**NOTE: This notebook is written for the Google Colab platform. However it can also be run (possibly with minor modifications) as a standard Jupyter notebook.** 



In [None]:
#@title -- Installation of Packages -- { display-mode: "form" }
import sys
# !{sys.executable} -m pip install git+https://github.com/michalgregor/class_utils.git

In [None]:
#@title -- Import of Necessary Packages -- { display-mode: "form" }
import re
import string
from IPython.display import HTML, display

In [None]:
#@title -- Downloading Data -- { display-mode: "form" }
# also create a directory for storing any outputs
import os
os.makedirs("output", exist_ok=True)

phone_number_samples = [
    ("0903445772", (None, 903445772)),
    ("(541) 754-3010", (None, 5417543010)),
    ("554$117$22A", None),
    ("die Kartoffel", None),
    ("+1-541-754-3010", (1, 5417543010)),
    ("001-541-754-3010", (1, 5417543010)),
    ("+49-89-636-48018", (49, 8963648018)),
    ("+421 903 445 231", (421, 903445231)),
    ("4422-5588", (None, 44225588)),
    ("41 510 4405", (None, 415104405)),
    ("33 2187945", (None, 332187945)),
    ("+31 33 2187945", (31, 332187945)),
    ("(33) 445-88-76", (None, 334458876)),
    ("+65-2234-1487", (65, 22341487)),
    ("+65-XXXX-YYYY", None)
]

## Regular Expressions

When processing text, we often need to search for matches to some keyword or pattern.
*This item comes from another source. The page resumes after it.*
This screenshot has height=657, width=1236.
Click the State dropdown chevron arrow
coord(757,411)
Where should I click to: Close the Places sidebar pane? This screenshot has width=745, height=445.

We also often need to do search and replace. While it is easy to search for one specific keyword, in order to make more flexible searches that involve patterns, we need some way to express what we are looking for. One way to do this is using regular expressions, which we are going to illustrate in this notebook. Also, in the interest of brevity, we will skip a more formal introduction and jump straight to practical examples.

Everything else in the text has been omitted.